佐藤「ああ、たまらん。できるなら、あの苦しみを代わってやりたい」
桐井「須田とのことは、もういいのか」
佐藤「あれが帰ってきただけで十分だ」
桐井「子供はどうする」
佐藤「もちろん、僕の子として育てる。誰にも渡さん」

・階下で、産婦のひときわ高い苦痛の声がして、その数秒後、かすかな赤ん坊の産声がする。その声はだんだんとはっきりした泣き声になる。

・佐藤と桐井は目を見かわし、次の瞬間、佐藤は階下に駆け下りる。それを微笑して見送る桐井。
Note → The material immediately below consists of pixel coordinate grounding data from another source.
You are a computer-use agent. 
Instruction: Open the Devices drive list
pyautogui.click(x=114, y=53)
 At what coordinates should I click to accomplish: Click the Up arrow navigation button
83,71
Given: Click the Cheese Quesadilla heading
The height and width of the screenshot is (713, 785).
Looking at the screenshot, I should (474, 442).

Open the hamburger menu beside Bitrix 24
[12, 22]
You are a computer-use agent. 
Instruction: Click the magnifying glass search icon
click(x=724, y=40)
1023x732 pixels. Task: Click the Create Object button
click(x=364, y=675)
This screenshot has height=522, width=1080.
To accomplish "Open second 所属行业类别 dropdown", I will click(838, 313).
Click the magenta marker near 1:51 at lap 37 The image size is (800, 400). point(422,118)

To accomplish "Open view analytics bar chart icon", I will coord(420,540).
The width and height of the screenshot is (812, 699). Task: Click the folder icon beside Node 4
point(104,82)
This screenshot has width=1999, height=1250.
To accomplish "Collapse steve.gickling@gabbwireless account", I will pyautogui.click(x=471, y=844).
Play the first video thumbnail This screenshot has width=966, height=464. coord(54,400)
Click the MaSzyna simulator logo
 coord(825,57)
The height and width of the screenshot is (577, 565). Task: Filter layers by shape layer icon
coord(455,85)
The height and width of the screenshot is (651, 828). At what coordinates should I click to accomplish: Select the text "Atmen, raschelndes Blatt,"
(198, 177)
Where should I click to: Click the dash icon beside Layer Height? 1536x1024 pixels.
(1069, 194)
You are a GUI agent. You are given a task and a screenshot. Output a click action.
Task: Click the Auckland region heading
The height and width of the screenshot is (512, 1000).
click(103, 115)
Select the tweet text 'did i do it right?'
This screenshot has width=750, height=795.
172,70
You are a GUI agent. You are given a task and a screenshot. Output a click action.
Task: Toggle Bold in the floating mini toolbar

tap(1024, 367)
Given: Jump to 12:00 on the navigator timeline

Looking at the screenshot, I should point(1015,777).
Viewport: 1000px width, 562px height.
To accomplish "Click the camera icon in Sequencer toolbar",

・佐藤の部屋。赤ん坊に産湯を使わせている富士谷の女房。
・佐藤が部屋の扉を開けて飛び込んでくる。
佐藤「生まれたのか、赤ん坊は、鱒子のほうは大丈夫か」
富士谷夫人「どちらも大丈夫ですよ。お産くらいで騒ぎなさんな。こんなことは、百姓なら畑のへりで済ませて野良仕事を続けますよ」
鱒子「赤ちゃんを、赤ちゃんを見せて」
・富士谷夫人、産着にくるんで鱒子に赤ん坊を渡す。
鱒子「何て、何て可愛いの。こんなに皺だらけだのに、ちゃんと赤ん坊の顔をしているのね」
富士谷夫人「で、この子はどうするんです? まさかすぐに孤児院に捨てるとか言うんじゃないでしょうね。まあ、ふたりともおカネが無さそうだから、そうしても誰も悪くは言いませんけどね」
佐藤(憤慨して)「何てひどいことを言うんだ。もちろん、僕が育てるに決まっている」
富士谷夫人(平然と)「あんたの子供なんですか?」
佐藤「僕の妻が生んだのだから、僕の子供に決まっている」
富士谷夫人「はいはい、そうですか。じゃあ、頑張ってお馬鹿さんふたりで育ててください。私はもう帰って寝ますからね。お代はいいですよ。なかなか愉快な喜劇を見ましたから。赤ん坊は様子を見に、後でまた来ますよ。まあ、分からないことはこの下宿の奥さんでも聞くんですね」
・佐藤と鱒子はロクに聞きもしないで赤ん坊に見入っている。富士谷夫人は「あきれた」という表情で帰っていく。